Is it ethical to finance your law practice through "crowdfunding"? Opinions from New York and now Philadelphia address the issue -- UPDATED

I am updating this story with a new note (with links) about a recent opinion from Philadelphia at the end.  

Back in March of last year I wrote about the differences of opinion as to whether it would ethical to finance the practice of law through "crowdfunding".  See here.   But there are different types of crowdfunding.  In one type, the person seeking funds essentially is asking others to contribute out of the goodness of their hearts and promises nothing in return, other than the feeling of satisfaction they would get from contributing to a good cause.  In the other, the person seeking funds raises capital in exchange for a portion of future income. In other words, through this type of crowdfunding websites, you can ask people to give you money and then promise to give them a share of your earnings.

The first type of crowdfunding is no different than asking a relative to give you money to start your practice; only instead of the relative you are asking strangers.  In the second type of case, you would be sharing earnings with a stranger.  And that would be a problem.

One of the most debated questions in Professional Responsibility circles today is whether to relax or eliminate the rules that ban lawyers from forming partnerships with non-lawyers or from sharing fees with non lawyers.

Because of these rules, it is not too surprising that the New York State Bar Association has decided that crowdfunding would be allowed only in instances where the result of the crowdfunding does not include sharing of fees with non lawyers.  According to the opinion, available here,
A law firm may engage in certain types of crowdfunding but not others. Any form of fundraising that gives the investor an interest in a law firm or a share of its revenue would be prohibited. However, in some circumstances a law firm may give the funding source some kind of reward. For example, a law firm may send a funder non-confidential memoranda discussing legal issues (provided the law firm complies with any applicable advertising rules), or may agree that the law firm will provide pro bono legal services to certain charitable organizations, provided that the lawyer complies with Rule 1.1 regarding competence and the representation does not involve conflicts in violation of Rule 1.7 or Rule 1.9.
For a more detailed discussion of the opinion go here.

UPDATE 8/20/15:  Professional Liability Matters just posted a comment on the issue here.

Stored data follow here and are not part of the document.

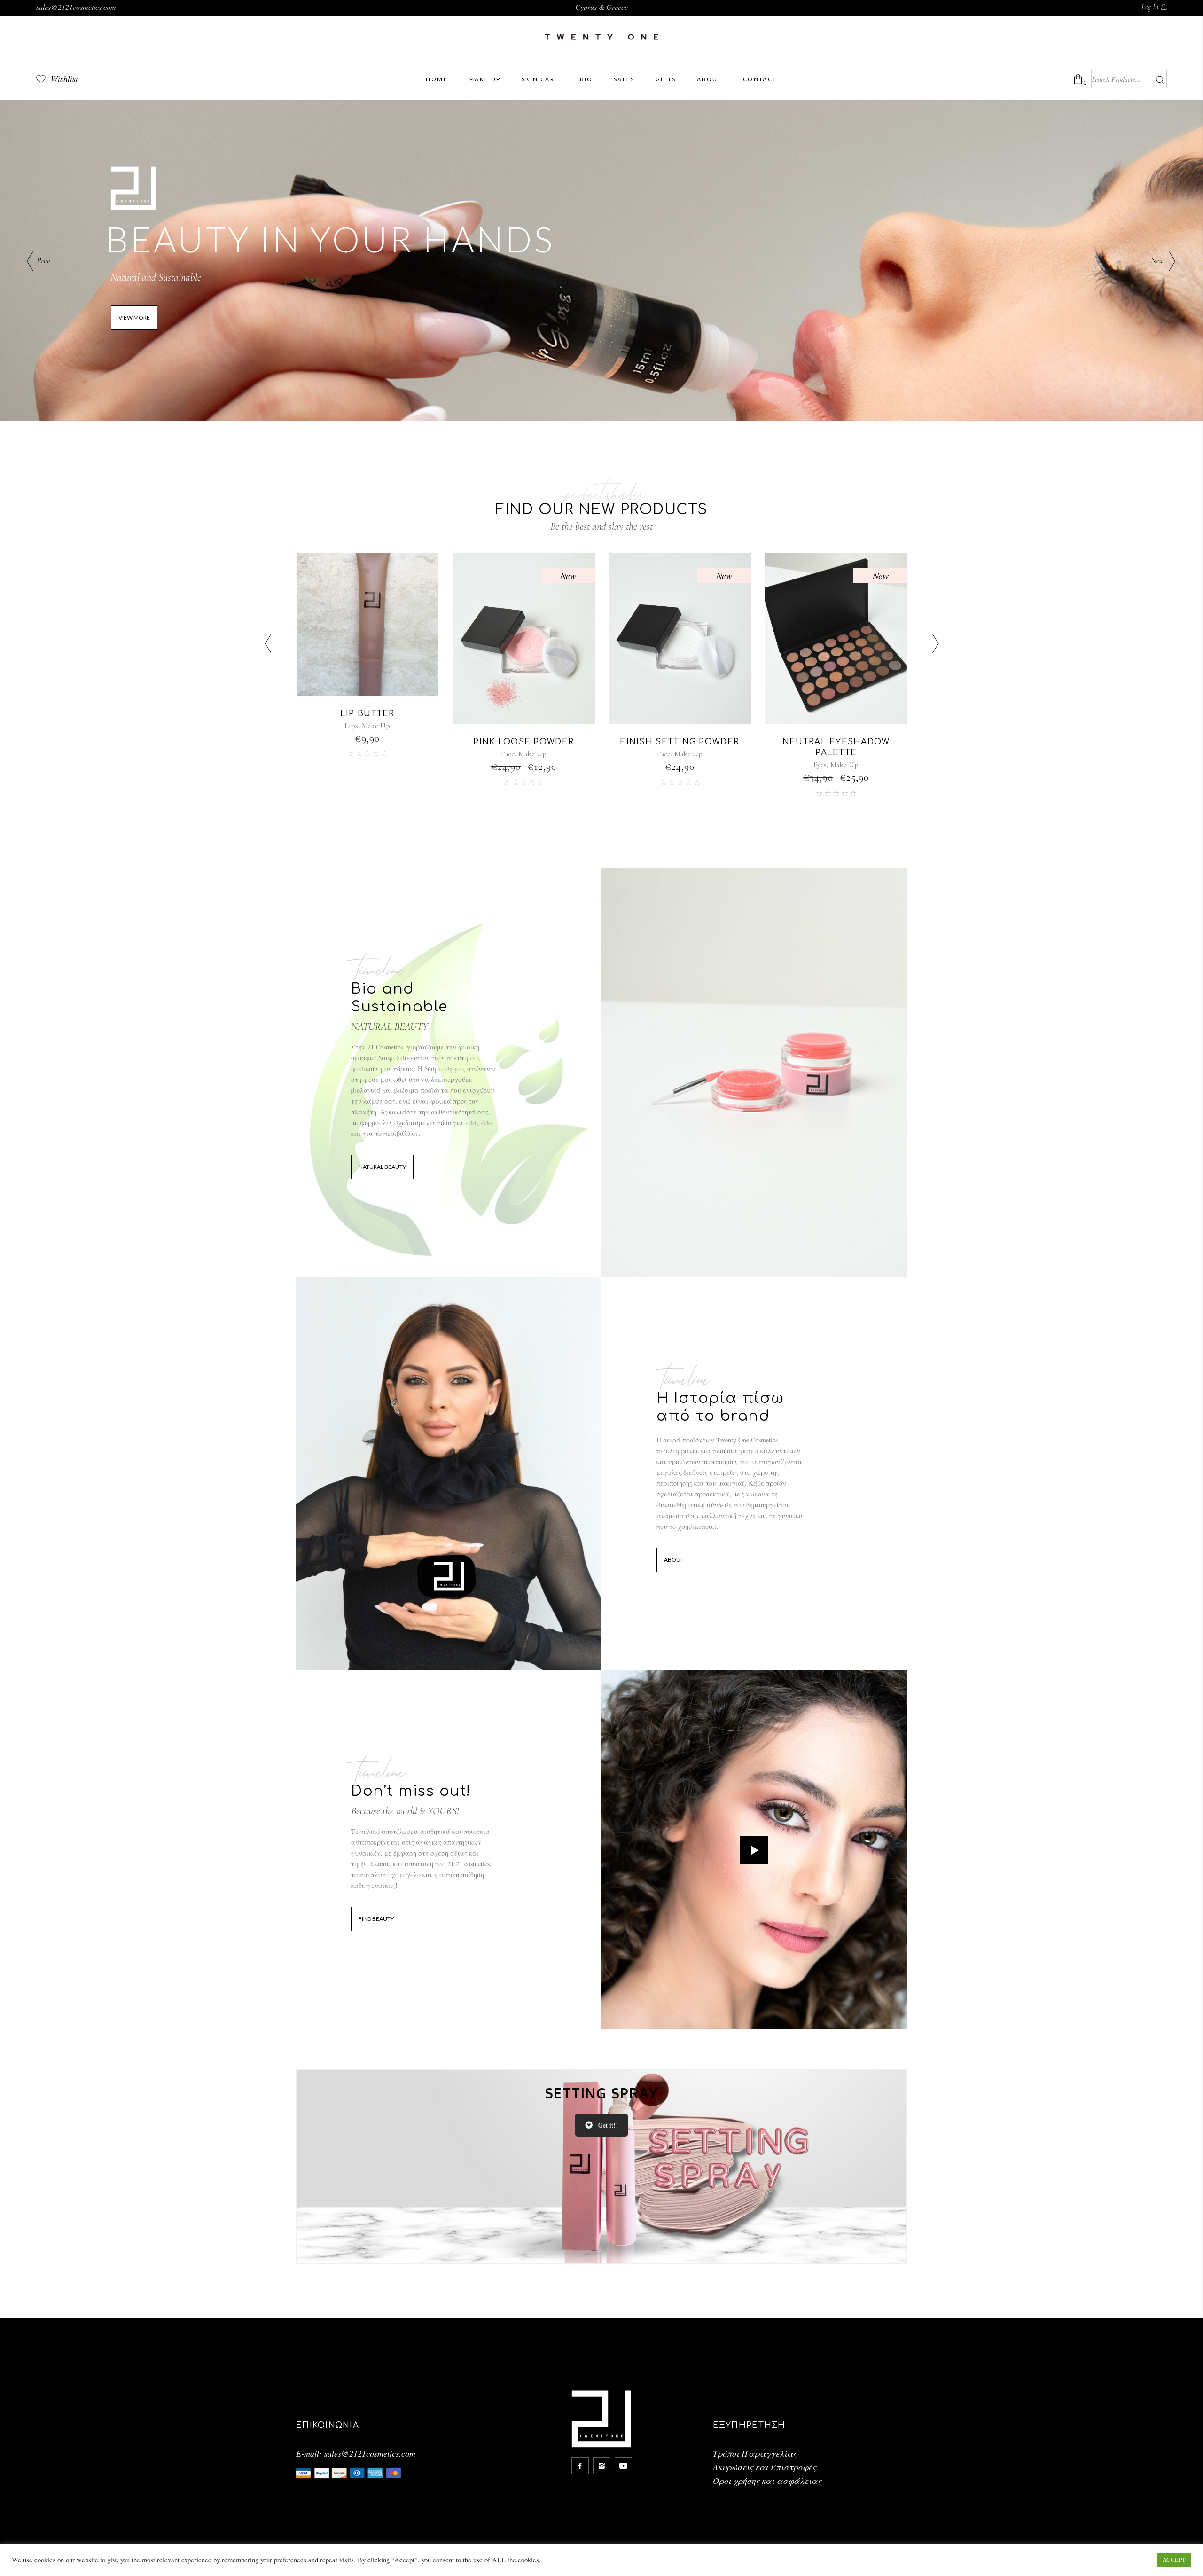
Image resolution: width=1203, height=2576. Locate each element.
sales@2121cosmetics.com (76, 7)
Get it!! (608, 2125)
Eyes (663, 764)
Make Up (376, 754)
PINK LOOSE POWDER (367, 741)
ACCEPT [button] (1174, 2559)
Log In (1149, 7)
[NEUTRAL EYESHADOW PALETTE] (680, 638)
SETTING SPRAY (601, 2093)
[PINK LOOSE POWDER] (367, 638)
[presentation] (268, 644)
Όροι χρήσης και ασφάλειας (767, 2480)
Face (351, 754)
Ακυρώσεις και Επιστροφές (764, 2467)
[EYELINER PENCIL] (836, 624)
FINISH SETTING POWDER (523, 741)
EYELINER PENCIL (836, 713)
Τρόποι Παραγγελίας (755, 2453)
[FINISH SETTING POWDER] (524, 638)
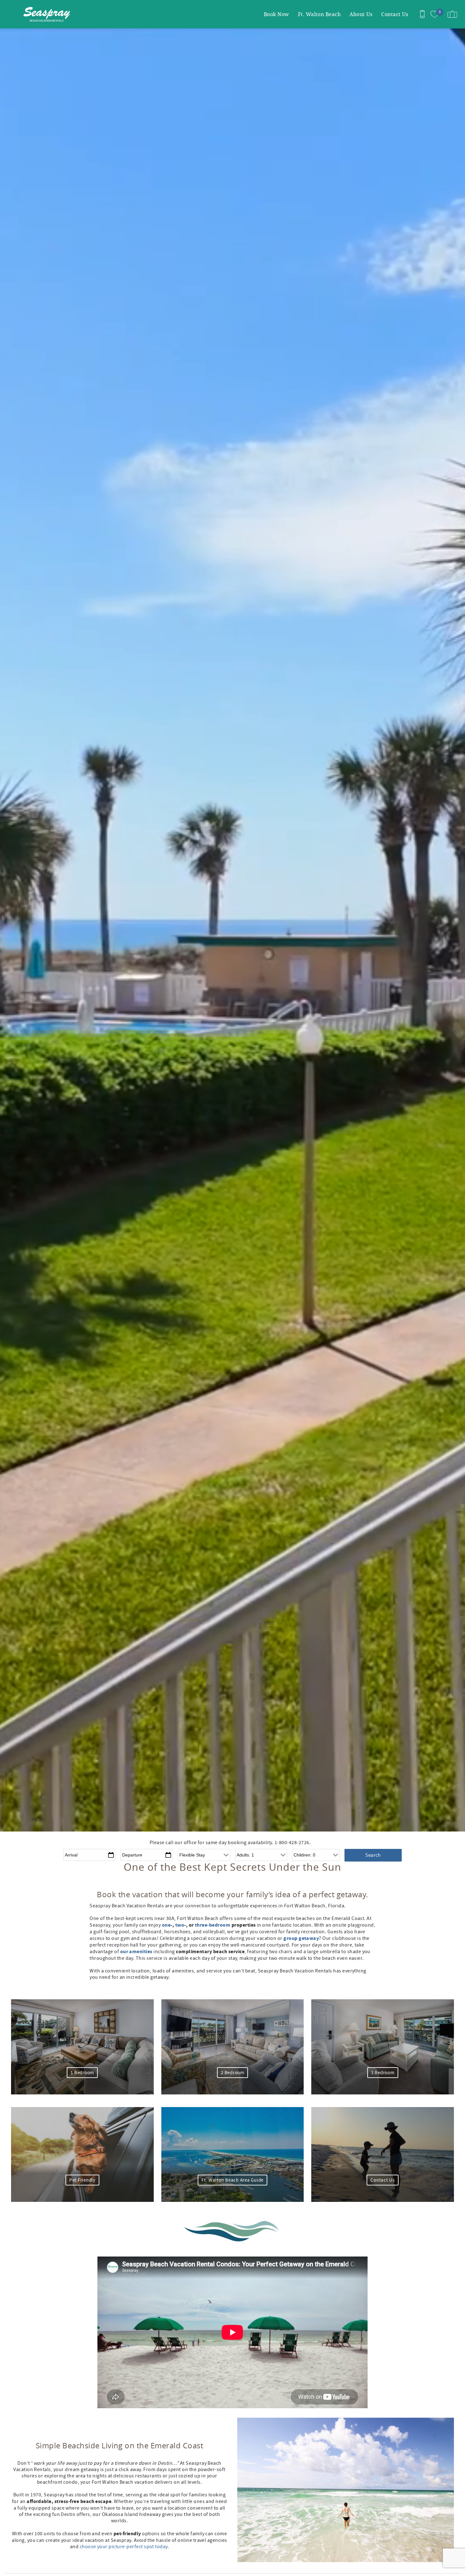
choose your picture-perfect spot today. (124, 2546)
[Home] (48, 14)
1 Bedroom (82, 2073)
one (166, 1925)
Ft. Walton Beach (319, 14)
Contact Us (394, 14)
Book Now (276, 14)
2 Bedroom (232, 2073)
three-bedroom (212, 1925)
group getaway (301, 1938)
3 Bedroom (382, 2073)
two (179, 1925)
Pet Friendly (82, 2180)
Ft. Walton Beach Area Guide (233, 2180)
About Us (361, 14)
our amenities (136, 1951)
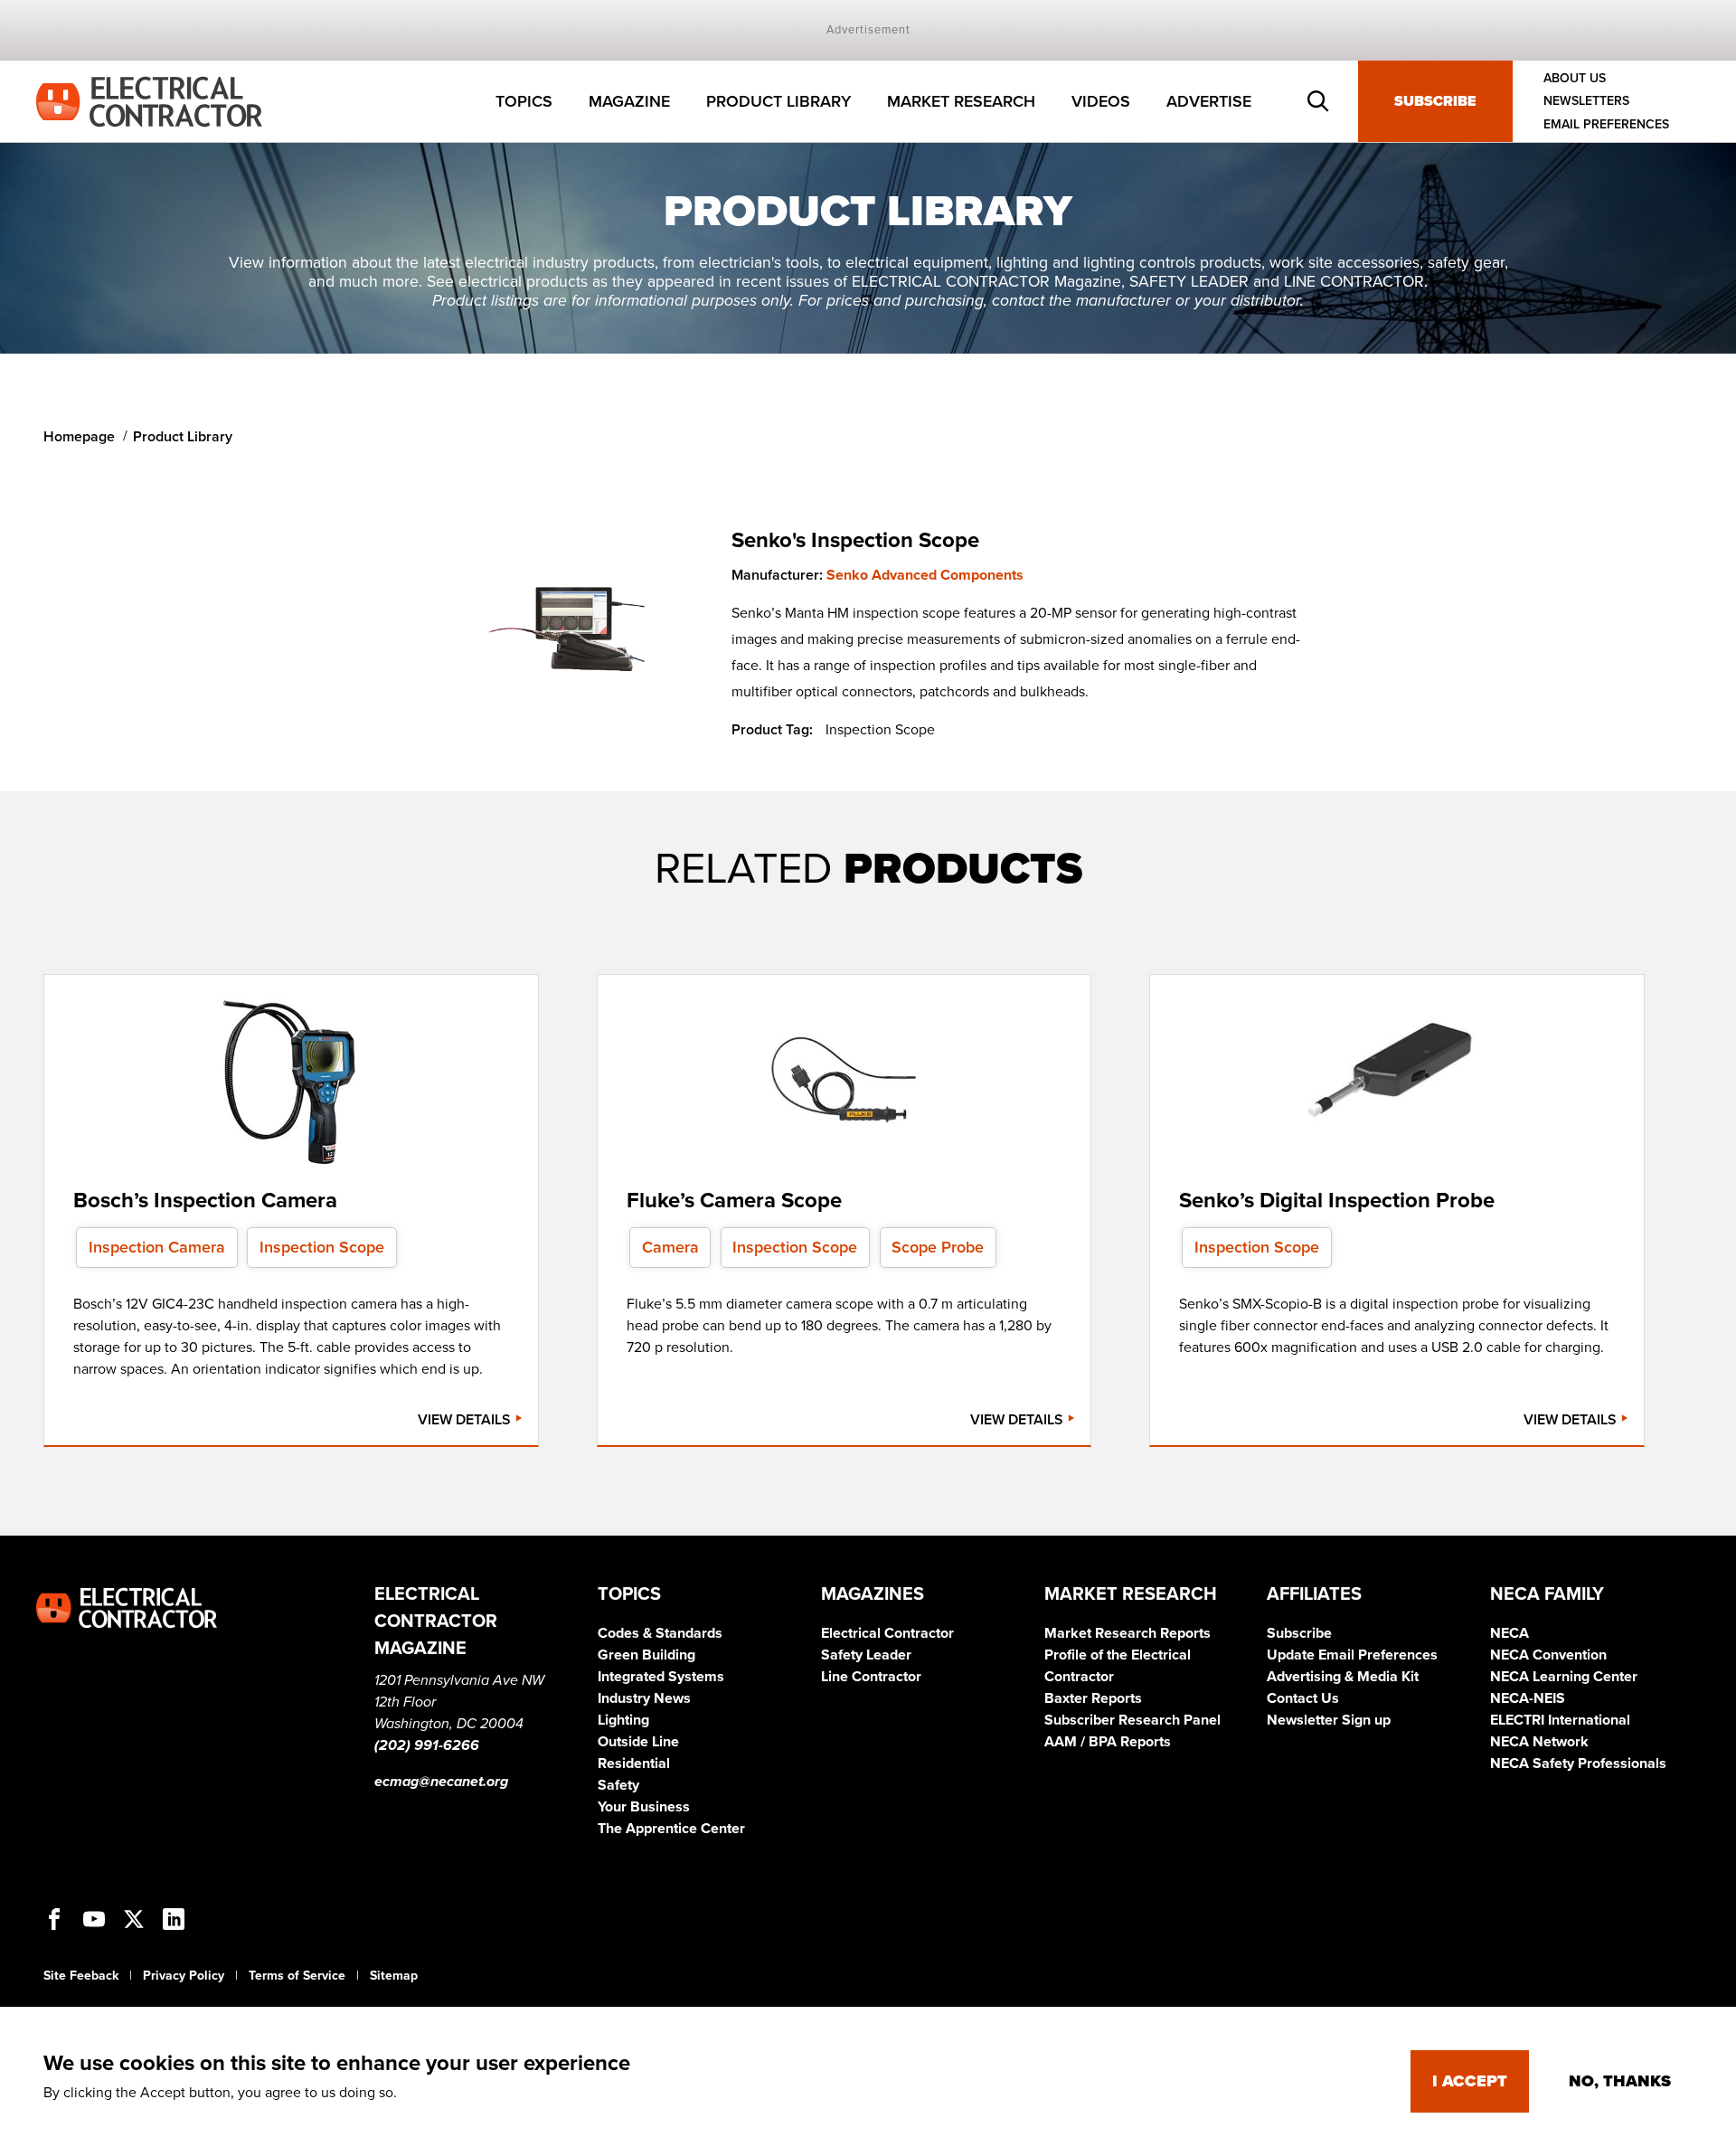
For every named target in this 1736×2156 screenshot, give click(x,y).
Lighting (623, 1720)
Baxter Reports (1093, 1698)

UPDATE 2/8/16: Legal Ethics in Motion has a short comment on a recent Philadelphia Bar Association opinion on the same subject here.   The opinion itself is available here.  It raises a few interesting questions but I don't think it addresses the key issue: whether the people contribute to the fund acquire an interest in the litigation.  The opinion seems to assume that the people who will fund the litigation do so out of the generosity of their hearts and will expect nothing in return.  This is the type of crowdfunding that the NY opinion would allow because it does not involve any type of fee sharing.  Thus, the Philadelphia Opinion does address a few important issues about that type of agreement, including whether the fund can be non-refundable, and whether it has to be kept in a trust account until earned.